• Task instructions
Exactly as written, output each record given below.

• Dataset extract
+===+

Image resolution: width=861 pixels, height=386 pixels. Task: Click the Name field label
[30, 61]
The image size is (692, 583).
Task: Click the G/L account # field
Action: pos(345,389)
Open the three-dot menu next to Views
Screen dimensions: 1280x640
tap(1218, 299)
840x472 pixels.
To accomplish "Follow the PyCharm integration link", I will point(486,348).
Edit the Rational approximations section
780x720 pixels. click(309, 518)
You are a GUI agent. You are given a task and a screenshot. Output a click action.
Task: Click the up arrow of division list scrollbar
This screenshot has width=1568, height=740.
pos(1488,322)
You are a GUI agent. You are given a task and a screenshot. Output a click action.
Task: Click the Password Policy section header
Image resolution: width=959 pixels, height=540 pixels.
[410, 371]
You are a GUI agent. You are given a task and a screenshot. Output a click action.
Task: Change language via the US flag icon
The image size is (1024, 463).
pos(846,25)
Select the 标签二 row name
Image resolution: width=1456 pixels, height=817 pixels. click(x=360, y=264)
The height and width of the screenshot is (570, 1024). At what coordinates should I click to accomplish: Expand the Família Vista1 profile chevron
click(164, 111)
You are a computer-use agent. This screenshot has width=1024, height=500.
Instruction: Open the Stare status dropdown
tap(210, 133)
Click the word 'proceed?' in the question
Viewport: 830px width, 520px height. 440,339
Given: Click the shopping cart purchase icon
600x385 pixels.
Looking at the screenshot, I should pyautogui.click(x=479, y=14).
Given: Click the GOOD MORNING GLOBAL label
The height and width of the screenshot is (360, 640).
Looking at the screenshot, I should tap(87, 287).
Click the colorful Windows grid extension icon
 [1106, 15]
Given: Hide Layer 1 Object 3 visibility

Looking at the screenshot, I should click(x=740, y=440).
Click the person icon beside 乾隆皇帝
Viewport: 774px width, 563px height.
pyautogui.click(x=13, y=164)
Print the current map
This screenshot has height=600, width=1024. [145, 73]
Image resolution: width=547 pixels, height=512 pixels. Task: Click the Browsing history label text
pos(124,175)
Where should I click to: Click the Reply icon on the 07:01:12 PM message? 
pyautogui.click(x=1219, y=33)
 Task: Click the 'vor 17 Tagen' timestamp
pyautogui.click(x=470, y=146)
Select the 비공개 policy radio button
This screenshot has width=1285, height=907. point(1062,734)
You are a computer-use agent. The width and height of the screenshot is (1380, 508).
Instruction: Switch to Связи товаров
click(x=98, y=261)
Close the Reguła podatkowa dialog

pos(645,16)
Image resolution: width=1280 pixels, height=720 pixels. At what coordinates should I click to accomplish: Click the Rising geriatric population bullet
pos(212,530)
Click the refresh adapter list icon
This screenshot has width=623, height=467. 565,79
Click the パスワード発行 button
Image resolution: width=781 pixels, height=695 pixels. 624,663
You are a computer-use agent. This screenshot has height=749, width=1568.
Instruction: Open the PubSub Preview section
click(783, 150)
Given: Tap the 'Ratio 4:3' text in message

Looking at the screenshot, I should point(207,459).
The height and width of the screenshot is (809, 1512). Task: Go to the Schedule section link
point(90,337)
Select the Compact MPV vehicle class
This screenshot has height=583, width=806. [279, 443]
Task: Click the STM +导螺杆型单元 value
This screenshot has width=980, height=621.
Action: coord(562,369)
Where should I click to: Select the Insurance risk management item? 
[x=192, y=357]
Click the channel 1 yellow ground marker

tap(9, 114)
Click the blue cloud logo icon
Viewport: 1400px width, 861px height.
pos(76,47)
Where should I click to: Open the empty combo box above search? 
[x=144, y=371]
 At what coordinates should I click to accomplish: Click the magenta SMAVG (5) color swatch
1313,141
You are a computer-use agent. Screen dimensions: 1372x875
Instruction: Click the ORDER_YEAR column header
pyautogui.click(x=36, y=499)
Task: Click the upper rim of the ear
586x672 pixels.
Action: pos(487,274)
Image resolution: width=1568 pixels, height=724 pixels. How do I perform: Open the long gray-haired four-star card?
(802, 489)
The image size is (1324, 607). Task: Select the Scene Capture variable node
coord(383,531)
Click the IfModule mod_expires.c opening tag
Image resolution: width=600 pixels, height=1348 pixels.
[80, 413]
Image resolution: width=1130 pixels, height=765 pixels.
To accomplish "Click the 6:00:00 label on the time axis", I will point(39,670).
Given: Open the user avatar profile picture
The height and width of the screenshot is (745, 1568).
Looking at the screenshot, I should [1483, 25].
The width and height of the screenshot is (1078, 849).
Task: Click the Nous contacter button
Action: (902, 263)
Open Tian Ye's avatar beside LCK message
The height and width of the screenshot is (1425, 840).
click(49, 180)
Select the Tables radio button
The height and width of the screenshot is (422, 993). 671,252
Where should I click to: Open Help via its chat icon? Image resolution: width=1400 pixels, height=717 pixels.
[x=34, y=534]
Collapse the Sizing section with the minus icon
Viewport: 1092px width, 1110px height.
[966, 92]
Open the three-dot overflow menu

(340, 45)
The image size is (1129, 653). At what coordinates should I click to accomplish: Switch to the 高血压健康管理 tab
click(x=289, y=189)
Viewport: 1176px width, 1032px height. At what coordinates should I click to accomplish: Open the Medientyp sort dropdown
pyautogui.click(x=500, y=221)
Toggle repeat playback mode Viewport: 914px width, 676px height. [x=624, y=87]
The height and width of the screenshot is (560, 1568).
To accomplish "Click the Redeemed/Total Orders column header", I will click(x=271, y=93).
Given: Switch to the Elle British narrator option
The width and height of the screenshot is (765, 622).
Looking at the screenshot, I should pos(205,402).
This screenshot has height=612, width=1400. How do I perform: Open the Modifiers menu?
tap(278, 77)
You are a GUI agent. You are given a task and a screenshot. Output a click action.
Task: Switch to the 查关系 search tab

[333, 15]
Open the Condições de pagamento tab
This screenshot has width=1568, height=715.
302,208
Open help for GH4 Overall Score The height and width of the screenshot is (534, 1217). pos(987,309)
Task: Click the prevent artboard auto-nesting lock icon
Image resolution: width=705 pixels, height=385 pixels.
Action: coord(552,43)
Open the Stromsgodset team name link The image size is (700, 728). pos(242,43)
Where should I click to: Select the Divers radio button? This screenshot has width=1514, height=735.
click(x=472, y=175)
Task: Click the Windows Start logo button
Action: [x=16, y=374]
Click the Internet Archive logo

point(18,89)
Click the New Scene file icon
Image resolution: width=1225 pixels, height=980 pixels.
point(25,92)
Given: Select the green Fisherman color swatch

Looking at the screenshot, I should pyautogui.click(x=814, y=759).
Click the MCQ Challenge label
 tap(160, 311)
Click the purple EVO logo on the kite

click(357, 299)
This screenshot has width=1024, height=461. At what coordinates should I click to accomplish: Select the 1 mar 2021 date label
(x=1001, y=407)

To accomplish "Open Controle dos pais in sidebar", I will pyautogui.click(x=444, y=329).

+===+

• Exercise output
Image resolution: width=861 pixels, height=386 pixels. Task: Click the Name field label
[30, 61]
The image size is (692, 583).
Task: Click the G/L account # field
Action: pos(345,389)
Open the three-dot menu next to Views
Screen dimensions: 1280x640
tap(1218, 299)
840x472 pixels.
To accomplish "Follow the PyCharm integration link", I will point(486,348).
Edit the Rational approximations section
780x720 pixels. click(309, 518)
You are a GUI agent. You are given a task and a screenshot. Output a click action.
Task: Click the up arrow of division list scrollbar
This screenshot has width=1568, height=740.
pos(1488,322)
You are a GUI agent. You are given a task and a screenshot. Output a click action.
Task: Click the Password Policy section header
Image resolution: width=959 pixels, height=540 pixels.
[410, 371]
You are a GUI agent. You are given a task and a screenshot. Output a click action.
Task: Change language via the US flag icon
The image size is (1024, 463).
pos(846,25)
Select the 标签二 row name
Image resolution: width=1456 pixels, height=817 pixels. click(x=360, y=264)
The height and width of the screenshot is (570, 1024). At what coordinates should I click to accomplish: Expand the Família Vista1 profile chevron
click(164, 111)
You are a computer-use agent. This screenshot has width=1024, height=500.
Instruction: Open the Stare status dropdown
tap(210, 133)
Click the word 'proceed?' in the question
Viewport: 830px width, 520px height. 440,339
Given: Click the shopping cart purchase icon
600x385 pixels.
Looking at the screenshot, I should pyautogui.click(x=479, y=14).
Given: Click the GOOD MORNING GLOBAL label
The height and width of the screenshot is (360, 640).
Looking at the screenshot, I should tap(87, 287).
Click the colorful Windows grid extension icon
 [1106, 15]
Given: Hide Layer 1 Object 3 visibility

Looking at the screenshot, I should click(x=740, y=440).
Click the person icon beside 乾隆皇帝
Viewport: 774px width, 563px height.
pyautogui.click(x=13, y=164)
Print the current map
This screenshot has height=600, width=1024. [145, 73]
Image resolution: width=547 pixels, height=512 pixels. Task: Click the Browsing history label text
pos(124,175)
Where should I click to: Click the Reply icon on the 07:01:12 PM message? 
pyautogui.click(x=1219, y=33)
 Task: Click the 'vor 17 Tagen' timestamp
pyautogui.click(x=470, y=146)
Select the 비공개 policy radio button
This screenshot has width=1285, height=907. point(1062,734)
You are a computer-use agent. The width and height of the screenshot is (1380, 508).
Instruction: Switch to Связи товаров
click(x=98, y=261)
Close the Reguła podatkowa dialog

pos(645,16)
Image resolution: width=1280 pixels, height=720 pixels. At what coordinates should I click to accomplish: Click the Rising geriatric population bullet
pos(212,530)
Click the refresh adapter list icon
This screenshot has width=623, height=467. 565,79
Click the パスワード発行 button
Image resolution: width=781 pixels, height=695 pixels. 624,663
You are a computer-use agent. This screenshot has height=749, width=1568.
Instruction: Open the PubSub Preview section
click(783, 150)
Given: Tap the 'Ratio 4:3' text in message

Looking at the screenshot, I should point(207,459).
The height and width of the screenshot is (809, 1512). Task: Go to the Schedule section link
point(90,337)
Select the Compact MPV vehicle class
This screenshot has height=583, width=806. [279, 443]
Task: Click the STM +导螺杆型单元 value
This screenshot has width=980, height=621.
Action: coord(562,369)
Where should I click to: Select the Insurance risk management item? 
[x=192, y=357]
Click the channel 1 yellow ground marker

tap(9, 114)
Click the blue cloud logo icon
Viewport: 1400px width, 861px height.
pos(76,47)
Where should I click to: Open the empty combo box above search? 
[x=144, y=371]
 At what coordinates should I click to accomplish: Click the magenta SMAVG (5) color swatch
1313,141
You are a computer-use agent. Screen dimensions: 1372x875
Instruction: Click the ORDER_YEAR column header
pyautogui.click(x=36, y=499)
Task: Click the upper rim of the ear
586x672 pixels.
Action: pos(487,274)
Image resolution: width=1568 pixels, height=724 pixels. How do I perform: Open the long gray-haired four-star card?
(802, 489)
The image size is (1324, 607). Task: Select the Scene Capture variable node
coord(383,531)
Click the IfModule mod_expires.c opening tag
Image resolution: width=600 pixels, height=1348 pixels.
[80, 413]
Image resolution: width=1130 pixels, height=765 pixels.
To accomplish "Click the 6:00:00 label on the time axis", I will point(39,670).
Given: Open the user avatar profile picture
The height and width of the screenshot is (745, 1568).
Looking at the screenshot, I should [1483, 25].
The width and height of the screenshot is (1078, 849).
Task: Click the Nous contacter button
Action: (902, 263)
Open Tian Ye's avatar beside LCK message
The height and width of the screenshot is (1425, 840).
click(49, 180)
Select the Tables radio button
The height and width of the screenshot is (422, 993). 671,252
Where should I click to: Open Help via its chat icon? Image resolution: width=1400 pixels, height=717 pixels.
[x=34, y=534]
Collapse the Sizing section with the minus icon
Viewport: 1092px width, 1110px height.
[966, 92]
Open the three-dot overflow menu

(340, 45)
The image size is (1129, 653). At what coordinates should I click to accomplish: Switch to the 高血压健康管理 tab
click(x=289, y=189)
Viewport: 1176px width, 1032px height. At what coordinates should I click to accomplish: Open the Medientyp sort dropdown
pyautogui.click(x=500, y=221)
Toggle repeat playback mode Viewport: 914px width, 676px height. [x=624, y=87]
The height and width of the screenshot is (560, 1568).
To accomplish "Click the Redeemed/Total Orders column header", I will click(x=271, y=93).
Given: Switch to the Elle British narrator option
The width and height of the screenshot is (765, 622).
Looking at the screenshot, I should pos(205,402).
This screenshot has height=612, width=1400. How do I perform: Open the Modifiers menu?
tap(278, 77)
You are a GUI agent. You are given a task and a screenshot. Output a click action.
Task: Switch to the 查关系 search tab

[333, 15]
Open the Condições de pagamento tab
This screenshot has width=1568, height=715.
302,208
Open help for GH4 Overall Score The height and width of the screenshot is (534, 1217). pos(987,309)
Task: Click the prevent artboard auto-nesting lock icon
Image resolution: width=705 pixels, height=385 pixels.
Action: coord(552,43)
Open the Stromsgodset team name link The image size is (700, 728). pos(242,43)
Where should I click to: Select the Divers radio button? This screenshot has width=1514, height=735.
click(x=472, y=175)
Task: Click the Windows Start logo button
Action: [x=16, y=374]
Click the Internet Archive logo

point(18,89)
Click the New Scene file icon
Image resolution: width=1225 pixels, height=980 pixels.
point(25,92)
Given: Select the green Fisherman color swatch

Looking at the screenshot, I should pyautogui.click(x=814, y=759).
Click the MCQ Challenge label
 tap(160, 311)
Click the purple EVO logo on the kite

click(357, 299)
This screenshot has width=1024, height=461. At what coordinates should I click to accomplish: Select the 1 mar 2021 date label
(x=1001, y=407)

To accomplish "Open Controle dos pais in sidebar", I will pyautogui.click(x=444, y=329).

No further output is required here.